:: YOUR INSTRUCTIONS ::
Copy out all of the data below word for word, changing nothing.

*****

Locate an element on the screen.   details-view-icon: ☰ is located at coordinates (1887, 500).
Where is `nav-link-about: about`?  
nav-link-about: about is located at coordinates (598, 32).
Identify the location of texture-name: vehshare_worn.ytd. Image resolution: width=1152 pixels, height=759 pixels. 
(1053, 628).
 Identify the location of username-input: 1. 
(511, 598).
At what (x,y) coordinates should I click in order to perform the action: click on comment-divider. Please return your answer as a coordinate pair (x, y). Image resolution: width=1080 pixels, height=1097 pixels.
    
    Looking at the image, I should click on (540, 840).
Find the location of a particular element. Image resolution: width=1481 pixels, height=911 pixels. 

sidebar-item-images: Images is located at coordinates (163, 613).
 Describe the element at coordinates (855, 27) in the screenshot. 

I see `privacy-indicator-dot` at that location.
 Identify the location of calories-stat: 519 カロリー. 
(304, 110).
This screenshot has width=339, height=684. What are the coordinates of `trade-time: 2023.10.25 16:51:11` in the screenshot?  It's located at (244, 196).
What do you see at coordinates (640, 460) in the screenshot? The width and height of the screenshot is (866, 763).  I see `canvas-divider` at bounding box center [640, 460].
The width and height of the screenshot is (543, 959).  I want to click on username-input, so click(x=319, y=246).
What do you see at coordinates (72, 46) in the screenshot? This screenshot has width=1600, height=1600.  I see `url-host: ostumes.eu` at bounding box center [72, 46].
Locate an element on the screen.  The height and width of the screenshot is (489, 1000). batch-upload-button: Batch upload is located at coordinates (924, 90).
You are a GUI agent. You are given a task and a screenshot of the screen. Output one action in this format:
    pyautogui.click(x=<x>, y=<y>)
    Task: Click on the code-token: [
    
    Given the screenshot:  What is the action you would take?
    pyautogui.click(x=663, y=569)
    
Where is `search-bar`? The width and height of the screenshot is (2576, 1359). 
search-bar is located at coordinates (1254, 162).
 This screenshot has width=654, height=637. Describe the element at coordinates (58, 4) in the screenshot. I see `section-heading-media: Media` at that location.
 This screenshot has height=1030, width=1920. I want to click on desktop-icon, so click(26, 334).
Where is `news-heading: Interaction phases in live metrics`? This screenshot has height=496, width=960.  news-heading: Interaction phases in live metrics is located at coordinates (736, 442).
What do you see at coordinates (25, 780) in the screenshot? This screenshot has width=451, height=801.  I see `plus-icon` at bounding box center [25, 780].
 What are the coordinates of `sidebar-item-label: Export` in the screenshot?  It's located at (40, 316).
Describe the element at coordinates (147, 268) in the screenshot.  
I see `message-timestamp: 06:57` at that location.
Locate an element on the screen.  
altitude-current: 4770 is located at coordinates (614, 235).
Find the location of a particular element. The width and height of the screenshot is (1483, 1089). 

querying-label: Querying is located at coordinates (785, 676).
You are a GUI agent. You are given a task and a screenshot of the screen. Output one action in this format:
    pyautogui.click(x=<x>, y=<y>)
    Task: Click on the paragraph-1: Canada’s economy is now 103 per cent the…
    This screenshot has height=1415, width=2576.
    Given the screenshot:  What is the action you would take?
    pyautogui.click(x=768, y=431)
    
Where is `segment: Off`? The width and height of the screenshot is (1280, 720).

*****

:: ANSWER FOR THIS EXERCISE ::
Locate an element on the screen.   details-view-icon: ☰ is located at coordinates (1887, 500).
Where is `nav-link-about: about`?  
nav-link-about: about is located at coordinates (598, 32).
Identify the location of texture-name: vehshare_worn.ytd. Image resolution: width=1152 pixels, height=759 pixels. 
(1053, 628).
 Identify the location of username-input: 1. 
(511, 598).
At what (x,y) coordinates should I click in order to perform the action: click on comment-divider. Please return your answer as a coordinate pair (x, y). Image resolution: width=1080 pixels, height=1097 pixels.
    
    Looking at the image, I should click on (540, 840).
Find the location of a particular element. Image resolution: width=1481 pixels, height=911 pixels. 

sidebar-item-images: Images is located at coordinates (163, 613).
 Describe the element at coordinates (855, 27) in the screenshot. 

I see `privacy-indicator-dot` at that location.
 Identify the location of calories-stat: 519 カロリー. 
(304, 110).
This screenshot has width=339, height=684. What are the coordinates of `trade-time: 2023.10.25 16:51:11` in the screenshot?  It's located at (244, 196).
What do you see at coordinates (640, 460) in the screenshot? The width and height of the screenshot is (866, 763).  I see `canvas-divider` at bounding box center [640, 460].
The width and height of the screenshot is (543, 959).  I want to click on username-input, so click(x=319, y=246).
What do you see at coordinates (72, 46) in the screenshot? This screenshot has width=1600, height=1600.  I see `url-host: ostumes.eu` at bounding box center [72, 46].
Locate an element on the screen.  The height and width of the screenshot is (489, 1000). batch-upload-button: Batch upload is located at coordinates (924, 90).
You are a GUI agent. You are given a task and a screenshot of the screen. Output one action in this format:
    pyautogui.click(x=<x>, y=<y>)
    Task: Click on the code-token: [
    
    Given the screenshot:  What is the action you would take?
    pyautogui.click(x=663, y=569)
    
Where is `search-bar`? The width and height of the screenshot is (2576, 1359). 
search-bar is located at coordinates (1254, 162).
 This screenshot has width=654, height=637. Describe the element at coordinates (58, 4) in the screenshot. I see `section-heading-media: Media` at that location.
 This screenshot has height=1030, width=1920. I want to click on desktop-icon, so click(26, 334).
Where is `news-heading: Interaction phases in live metrics`? This screenshot has height=496, width=960.  news-heading: Interaction phases in live metrics is located at coordinates (736, 442).
What do you see at coordinates (25, 780) in the screenshot? This screenshot has width=451, height=801.  I see `plus-icon` at bounding box center [25, 780].
 What are the coordinates of `sidebar-item-label: Export` in the screenshot?  It's located at (40, 316).
Describe the element at coordinates (147, 268) in the screenshot.  
I see `message-timestamp: 06:57` at that location.
Locate an element on the screen.  
altitude-current: 4770 is located at coordinates (614, 235).
Find the location of a particular element. The width and height of the screenshot is (1483, 1089). 

querying-label: Querying is located at coordinates (785, 676).
You are a GUI agent. You are given a task and a screenshot of the screen. Output one action in this format:
    pyautogui.click(x=<x>, y=<y>)
    Task: Click on the paragraph-1: Canada’s economy is now 103 per cent the…
    This screenshot has height=1415, width=2576.
    Given the screenshot:  What is the action you would take?
    pyautogui.click(x=768, y=431)
    
Where is `segment: Off`? The width and height of the screenshot is (1280, 720).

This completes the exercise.